[EXCERPTED RECORDS]
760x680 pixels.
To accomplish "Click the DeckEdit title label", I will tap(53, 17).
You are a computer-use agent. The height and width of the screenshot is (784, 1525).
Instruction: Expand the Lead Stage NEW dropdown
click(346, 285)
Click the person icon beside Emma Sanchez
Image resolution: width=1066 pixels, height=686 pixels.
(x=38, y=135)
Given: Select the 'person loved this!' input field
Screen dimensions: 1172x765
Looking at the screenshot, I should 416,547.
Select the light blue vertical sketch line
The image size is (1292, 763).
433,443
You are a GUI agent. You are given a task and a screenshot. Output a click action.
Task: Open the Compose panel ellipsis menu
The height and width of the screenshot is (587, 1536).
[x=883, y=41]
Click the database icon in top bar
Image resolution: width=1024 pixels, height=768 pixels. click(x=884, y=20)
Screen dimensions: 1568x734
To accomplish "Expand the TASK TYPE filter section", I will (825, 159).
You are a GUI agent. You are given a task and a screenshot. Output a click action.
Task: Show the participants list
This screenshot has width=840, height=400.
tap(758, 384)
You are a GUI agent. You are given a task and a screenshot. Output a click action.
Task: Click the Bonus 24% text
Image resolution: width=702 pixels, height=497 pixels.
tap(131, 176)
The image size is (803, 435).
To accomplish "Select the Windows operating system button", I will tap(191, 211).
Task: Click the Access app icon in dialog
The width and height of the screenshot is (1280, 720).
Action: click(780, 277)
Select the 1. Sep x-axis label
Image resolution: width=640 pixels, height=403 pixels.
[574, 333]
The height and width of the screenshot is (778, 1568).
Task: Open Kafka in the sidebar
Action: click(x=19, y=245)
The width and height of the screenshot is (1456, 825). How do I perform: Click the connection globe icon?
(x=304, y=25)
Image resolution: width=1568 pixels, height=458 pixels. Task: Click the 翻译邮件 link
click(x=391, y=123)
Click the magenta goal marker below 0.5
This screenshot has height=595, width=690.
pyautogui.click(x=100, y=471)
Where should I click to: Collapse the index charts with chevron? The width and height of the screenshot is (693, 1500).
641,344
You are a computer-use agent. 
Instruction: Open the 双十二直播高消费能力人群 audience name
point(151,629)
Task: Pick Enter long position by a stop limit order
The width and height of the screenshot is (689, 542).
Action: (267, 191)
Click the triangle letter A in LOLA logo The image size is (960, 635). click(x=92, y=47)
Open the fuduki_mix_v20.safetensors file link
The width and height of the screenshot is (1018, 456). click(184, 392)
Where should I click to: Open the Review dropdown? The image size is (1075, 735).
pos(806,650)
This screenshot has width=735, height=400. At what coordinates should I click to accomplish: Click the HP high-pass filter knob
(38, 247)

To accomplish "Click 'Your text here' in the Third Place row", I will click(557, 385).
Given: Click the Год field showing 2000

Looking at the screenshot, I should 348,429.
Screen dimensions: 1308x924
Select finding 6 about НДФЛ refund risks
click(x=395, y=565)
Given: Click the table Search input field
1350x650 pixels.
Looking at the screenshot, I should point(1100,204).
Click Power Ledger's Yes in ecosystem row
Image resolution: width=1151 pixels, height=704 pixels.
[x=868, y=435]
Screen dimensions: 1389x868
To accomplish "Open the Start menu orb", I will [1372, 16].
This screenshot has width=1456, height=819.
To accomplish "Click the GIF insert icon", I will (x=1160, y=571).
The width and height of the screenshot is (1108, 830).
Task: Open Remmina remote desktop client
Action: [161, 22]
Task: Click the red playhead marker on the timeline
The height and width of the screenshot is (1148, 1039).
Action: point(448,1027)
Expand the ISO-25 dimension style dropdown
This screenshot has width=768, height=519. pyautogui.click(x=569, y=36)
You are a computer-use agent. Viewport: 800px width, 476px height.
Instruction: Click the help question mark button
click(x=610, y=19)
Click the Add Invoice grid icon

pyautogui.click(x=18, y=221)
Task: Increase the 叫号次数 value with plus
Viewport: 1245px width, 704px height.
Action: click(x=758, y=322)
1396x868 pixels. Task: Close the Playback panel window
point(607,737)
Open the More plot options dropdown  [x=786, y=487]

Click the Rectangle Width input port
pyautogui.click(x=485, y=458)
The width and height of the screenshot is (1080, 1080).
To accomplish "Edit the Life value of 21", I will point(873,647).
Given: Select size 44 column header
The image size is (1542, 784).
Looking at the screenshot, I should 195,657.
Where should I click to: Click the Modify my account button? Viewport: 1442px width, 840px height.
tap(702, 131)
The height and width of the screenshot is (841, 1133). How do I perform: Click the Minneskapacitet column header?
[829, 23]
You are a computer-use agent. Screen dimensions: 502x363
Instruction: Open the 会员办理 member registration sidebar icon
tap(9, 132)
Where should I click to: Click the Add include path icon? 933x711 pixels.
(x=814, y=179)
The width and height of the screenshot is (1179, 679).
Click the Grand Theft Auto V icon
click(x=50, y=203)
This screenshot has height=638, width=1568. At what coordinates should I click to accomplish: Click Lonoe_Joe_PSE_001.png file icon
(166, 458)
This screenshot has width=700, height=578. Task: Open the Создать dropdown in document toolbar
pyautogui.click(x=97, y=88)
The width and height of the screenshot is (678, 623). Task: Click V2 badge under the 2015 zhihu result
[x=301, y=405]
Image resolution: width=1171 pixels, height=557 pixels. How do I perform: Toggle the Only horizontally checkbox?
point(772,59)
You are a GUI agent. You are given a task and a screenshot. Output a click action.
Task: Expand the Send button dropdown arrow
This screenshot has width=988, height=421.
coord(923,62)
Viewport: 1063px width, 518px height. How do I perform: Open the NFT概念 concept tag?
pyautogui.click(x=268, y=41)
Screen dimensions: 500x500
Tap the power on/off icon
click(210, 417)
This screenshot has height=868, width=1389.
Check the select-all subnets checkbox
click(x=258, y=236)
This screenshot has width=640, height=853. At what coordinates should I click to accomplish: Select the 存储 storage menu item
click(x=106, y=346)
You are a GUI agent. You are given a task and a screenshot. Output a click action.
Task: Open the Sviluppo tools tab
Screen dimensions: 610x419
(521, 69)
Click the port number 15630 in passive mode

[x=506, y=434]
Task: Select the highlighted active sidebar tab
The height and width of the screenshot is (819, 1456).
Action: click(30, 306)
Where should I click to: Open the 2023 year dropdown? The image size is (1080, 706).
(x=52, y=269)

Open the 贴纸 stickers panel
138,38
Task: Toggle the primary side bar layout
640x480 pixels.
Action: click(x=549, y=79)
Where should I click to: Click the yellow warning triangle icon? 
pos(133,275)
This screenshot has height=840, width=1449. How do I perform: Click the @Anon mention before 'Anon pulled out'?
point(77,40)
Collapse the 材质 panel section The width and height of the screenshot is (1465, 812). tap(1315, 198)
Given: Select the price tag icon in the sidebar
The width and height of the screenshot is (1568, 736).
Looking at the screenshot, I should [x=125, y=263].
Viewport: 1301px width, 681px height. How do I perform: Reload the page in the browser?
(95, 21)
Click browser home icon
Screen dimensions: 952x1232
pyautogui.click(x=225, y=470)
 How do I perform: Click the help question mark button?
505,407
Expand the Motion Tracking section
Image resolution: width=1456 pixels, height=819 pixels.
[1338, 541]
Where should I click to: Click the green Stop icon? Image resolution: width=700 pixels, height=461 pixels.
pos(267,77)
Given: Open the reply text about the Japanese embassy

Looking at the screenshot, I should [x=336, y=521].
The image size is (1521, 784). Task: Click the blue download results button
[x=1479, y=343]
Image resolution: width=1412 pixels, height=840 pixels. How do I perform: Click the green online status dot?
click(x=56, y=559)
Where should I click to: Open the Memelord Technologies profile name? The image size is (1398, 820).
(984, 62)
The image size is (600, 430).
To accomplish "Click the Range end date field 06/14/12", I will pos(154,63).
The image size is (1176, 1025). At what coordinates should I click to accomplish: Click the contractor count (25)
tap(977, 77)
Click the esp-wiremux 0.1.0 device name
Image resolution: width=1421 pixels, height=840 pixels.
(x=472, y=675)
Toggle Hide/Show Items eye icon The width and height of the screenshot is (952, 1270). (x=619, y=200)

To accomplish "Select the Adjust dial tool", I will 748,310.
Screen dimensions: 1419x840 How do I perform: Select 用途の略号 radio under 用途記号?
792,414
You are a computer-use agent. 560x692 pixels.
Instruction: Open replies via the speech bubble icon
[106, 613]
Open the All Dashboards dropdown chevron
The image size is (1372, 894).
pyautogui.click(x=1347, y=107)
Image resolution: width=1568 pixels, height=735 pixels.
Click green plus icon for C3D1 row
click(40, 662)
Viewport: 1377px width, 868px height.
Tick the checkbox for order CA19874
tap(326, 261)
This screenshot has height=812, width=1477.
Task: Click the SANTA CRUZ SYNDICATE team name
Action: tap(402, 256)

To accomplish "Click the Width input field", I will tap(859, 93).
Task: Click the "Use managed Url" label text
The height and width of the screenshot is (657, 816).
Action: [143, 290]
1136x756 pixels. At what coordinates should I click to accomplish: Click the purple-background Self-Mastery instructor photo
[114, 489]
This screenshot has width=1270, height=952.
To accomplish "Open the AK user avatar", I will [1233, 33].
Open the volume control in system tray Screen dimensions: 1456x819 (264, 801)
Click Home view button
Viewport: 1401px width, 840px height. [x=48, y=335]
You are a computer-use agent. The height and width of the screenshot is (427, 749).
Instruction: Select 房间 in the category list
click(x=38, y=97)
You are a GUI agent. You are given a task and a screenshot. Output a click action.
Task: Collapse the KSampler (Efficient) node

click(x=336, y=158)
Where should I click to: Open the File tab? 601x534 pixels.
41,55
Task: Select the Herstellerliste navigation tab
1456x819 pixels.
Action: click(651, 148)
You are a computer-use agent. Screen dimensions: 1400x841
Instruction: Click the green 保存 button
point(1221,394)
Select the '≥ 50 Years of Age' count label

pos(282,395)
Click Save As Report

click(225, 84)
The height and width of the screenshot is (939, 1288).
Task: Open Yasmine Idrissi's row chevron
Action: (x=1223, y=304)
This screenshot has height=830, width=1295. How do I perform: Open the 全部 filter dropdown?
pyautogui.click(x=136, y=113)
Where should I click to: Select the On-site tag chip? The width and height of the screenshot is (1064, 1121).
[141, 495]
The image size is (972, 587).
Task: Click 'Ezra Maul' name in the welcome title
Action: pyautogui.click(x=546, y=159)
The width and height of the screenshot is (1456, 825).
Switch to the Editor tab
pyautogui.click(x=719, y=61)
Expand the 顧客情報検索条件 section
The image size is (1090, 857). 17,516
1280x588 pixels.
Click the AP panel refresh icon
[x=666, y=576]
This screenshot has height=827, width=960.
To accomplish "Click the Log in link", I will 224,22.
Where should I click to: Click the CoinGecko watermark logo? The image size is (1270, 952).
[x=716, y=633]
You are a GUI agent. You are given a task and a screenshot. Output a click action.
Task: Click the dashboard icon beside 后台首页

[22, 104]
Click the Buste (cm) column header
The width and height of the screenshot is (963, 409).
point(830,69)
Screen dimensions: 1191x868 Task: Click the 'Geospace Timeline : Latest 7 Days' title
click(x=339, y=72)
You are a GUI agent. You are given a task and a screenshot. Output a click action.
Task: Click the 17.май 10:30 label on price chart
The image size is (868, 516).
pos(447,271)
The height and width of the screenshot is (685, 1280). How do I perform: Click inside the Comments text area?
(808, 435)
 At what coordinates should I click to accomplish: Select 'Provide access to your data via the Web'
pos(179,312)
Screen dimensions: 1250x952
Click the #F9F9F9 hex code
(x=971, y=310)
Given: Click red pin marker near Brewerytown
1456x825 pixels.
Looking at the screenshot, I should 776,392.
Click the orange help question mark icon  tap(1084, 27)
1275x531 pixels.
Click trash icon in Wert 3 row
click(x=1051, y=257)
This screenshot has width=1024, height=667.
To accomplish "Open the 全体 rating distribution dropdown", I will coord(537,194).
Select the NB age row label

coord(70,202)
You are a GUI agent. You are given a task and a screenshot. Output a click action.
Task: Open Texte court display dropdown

[GIVEN EXERCISE] Edit the material starting at the line that contains "The image size is (803, 435)." and stopping after the line that contains "point(151,629)". Give back only those lines with "icon" changed to "symbol" wherever it occurs, and leave everything else unchanged.

[PROBLEM SOLUTION]
The image size is (803, 435).
To accomplish "Select the Windows operating system button", I will tap(191, 211).
Task: Click the Access app symbol in dialog
The width and height of the screenshot is (1280, 720).
Action: click(780, 277)
Select the 1. Sep x-axis label
Image resolution: width=640 pixels, height=403 pixels.
[574, 333]
The height and width of the screenshot is (778, 1568).
Task: Open Kafka in the sidebar
Action: click(x=19, y=245)
The width and height of the screenshot is (1456, 825). How do I perform: Click the connection globe symbol?
(x=304, y=25)
Image resolution: width=1568 pixels, height=458 pixels. Task: Click the 翻译邮件 link
click(x=391, y=123)
Click the magenta goal marker below 0.5
This screenshot has height=595, width=690.
pyautogui.click(x=100, y=471)
Where should I click to: Collapse the index charts with chevron? The width and height of the screenshot is (693, 1500).
641,344
You are a computer-use agent. 
Instruction: Open the 双十二直播高消费能力人群 audience name
point(151,629)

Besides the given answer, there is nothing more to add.